Closing costs also have many variables. Begin with the type of loan you are considering. If you qualify for a VA loan, often there are no underwriting or processing fees (a good thing). If you qualify for a FHA loan, you can expect to pay at least a $550 processing fee with no underwriting. If you go with a conventional loan, expect to pay at least $300 in underwriting and another $640 in processing.

However, for buyers that is only the beginning of the fees you can expect to be charged. The amount of the fees you'll pay will vary depending on the lender you select, the title company you go with, and the amount of your loan. Other typical costs include:

  • Appraisal
  • Application fee
  • Processing fee
  • Credit report
  • Flood certification fee
  • Title company fees
  • Title insurance
  • Transfer and recordation taxes to the state and county
  • Property tax escrows
  • Homeowners insurance
  • Tax service fee
  • And more

Unfortunately, it doesn't stop there. There can be additional lender fees depending on the type of property that you buy, your credit score, and some other variables. But above are the basics.

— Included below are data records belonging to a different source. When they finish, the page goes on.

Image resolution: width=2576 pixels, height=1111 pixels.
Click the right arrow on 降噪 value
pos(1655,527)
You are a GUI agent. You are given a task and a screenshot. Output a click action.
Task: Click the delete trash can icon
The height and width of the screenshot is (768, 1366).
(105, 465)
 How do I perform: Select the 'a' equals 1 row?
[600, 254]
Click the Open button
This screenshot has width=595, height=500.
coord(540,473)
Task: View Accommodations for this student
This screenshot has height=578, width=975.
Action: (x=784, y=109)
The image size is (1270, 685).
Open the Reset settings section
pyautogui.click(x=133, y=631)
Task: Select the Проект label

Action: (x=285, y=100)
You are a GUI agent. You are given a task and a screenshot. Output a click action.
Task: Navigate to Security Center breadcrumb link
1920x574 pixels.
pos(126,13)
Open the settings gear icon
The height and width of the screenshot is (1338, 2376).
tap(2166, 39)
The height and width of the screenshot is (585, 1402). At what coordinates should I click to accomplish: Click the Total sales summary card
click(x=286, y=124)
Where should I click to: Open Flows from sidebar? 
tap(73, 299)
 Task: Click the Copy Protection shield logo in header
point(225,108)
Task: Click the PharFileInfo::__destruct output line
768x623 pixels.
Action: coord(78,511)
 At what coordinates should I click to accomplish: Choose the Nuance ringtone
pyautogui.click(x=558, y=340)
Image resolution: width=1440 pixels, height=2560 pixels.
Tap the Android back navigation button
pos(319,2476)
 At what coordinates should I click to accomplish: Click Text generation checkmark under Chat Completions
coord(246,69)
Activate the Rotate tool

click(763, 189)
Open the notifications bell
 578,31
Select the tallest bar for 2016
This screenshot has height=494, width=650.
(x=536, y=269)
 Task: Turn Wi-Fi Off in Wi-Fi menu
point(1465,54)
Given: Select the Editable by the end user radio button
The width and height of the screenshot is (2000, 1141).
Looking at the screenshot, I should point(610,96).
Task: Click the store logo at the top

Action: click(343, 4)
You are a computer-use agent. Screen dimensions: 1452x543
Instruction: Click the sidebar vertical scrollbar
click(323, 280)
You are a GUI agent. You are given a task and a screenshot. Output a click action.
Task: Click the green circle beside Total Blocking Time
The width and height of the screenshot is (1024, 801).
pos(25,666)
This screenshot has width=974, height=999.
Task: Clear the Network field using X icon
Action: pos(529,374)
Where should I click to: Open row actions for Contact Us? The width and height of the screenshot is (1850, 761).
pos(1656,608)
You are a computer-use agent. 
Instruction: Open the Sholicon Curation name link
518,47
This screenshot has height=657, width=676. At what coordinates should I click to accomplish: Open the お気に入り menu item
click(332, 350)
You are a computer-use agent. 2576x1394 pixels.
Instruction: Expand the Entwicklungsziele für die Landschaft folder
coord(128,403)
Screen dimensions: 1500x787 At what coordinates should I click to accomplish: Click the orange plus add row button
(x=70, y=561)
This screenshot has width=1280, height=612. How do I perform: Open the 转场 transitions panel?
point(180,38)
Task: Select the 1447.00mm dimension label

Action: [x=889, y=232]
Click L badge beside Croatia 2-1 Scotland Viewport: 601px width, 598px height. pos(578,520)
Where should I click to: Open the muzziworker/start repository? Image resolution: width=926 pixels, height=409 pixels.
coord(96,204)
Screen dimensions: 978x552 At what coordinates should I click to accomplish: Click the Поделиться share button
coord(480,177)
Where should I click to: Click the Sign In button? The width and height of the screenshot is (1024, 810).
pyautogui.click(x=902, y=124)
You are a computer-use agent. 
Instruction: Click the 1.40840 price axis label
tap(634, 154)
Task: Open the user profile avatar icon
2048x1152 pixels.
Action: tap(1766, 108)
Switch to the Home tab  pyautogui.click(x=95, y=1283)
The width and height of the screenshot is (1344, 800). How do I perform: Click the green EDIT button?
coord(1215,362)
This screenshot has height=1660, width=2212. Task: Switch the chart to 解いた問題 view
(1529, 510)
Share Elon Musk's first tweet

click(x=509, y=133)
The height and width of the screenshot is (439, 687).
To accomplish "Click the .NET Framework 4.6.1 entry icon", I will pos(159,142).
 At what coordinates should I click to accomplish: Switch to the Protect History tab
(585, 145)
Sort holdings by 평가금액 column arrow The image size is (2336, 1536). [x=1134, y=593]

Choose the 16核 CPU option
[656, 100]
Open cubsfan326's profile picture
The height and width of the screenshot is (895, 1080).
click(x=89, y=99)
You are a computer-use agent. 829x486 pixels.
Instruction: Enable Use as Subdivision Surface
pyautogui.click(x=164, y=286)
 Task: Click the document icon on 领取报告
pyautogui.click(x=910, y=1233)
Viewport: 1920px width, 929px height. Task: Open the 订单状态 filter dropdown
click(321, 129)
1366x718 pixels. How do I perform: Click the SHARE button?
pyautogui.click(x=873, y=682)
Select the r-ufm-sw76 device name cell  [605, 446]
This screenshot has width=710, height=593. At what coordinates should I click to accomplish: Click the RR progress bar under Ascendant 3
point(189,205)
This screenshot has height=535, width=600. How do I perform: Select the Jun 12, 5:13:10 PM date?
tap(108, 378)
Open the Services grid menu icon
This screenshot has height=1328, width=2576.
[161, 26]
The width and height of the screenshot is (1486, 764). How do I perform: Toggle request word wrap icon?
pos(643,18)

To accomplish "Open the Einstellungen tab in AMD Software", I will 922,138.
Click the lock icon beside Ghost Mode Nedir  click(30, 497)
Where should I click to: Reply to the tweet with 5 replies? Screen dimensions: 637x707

Where you want to start is by applying to be prequalified and obtaining a "Good Faith Estimate". The estimate won't be exact but it should be close enough to give you a good idea of all the fees you'll be expected to pay at closing or to wrap into your loan. You can also prequalify with multiple lenders to learn how each one's fees are different.

Lower Your Monthly Payment Or Pay Your Loan Off Sooner

If you already own a home, it's probably your biggest asset. As such, you should strongly think about your options other than to just keep paying what you're currently paying. You generally have two other options. You can either refinance the loan so that you have a lower monthly payment but will pay for a longer period of time. Or you can make additional payments on your principle each month, which means you'll pay for less time but pay more each month.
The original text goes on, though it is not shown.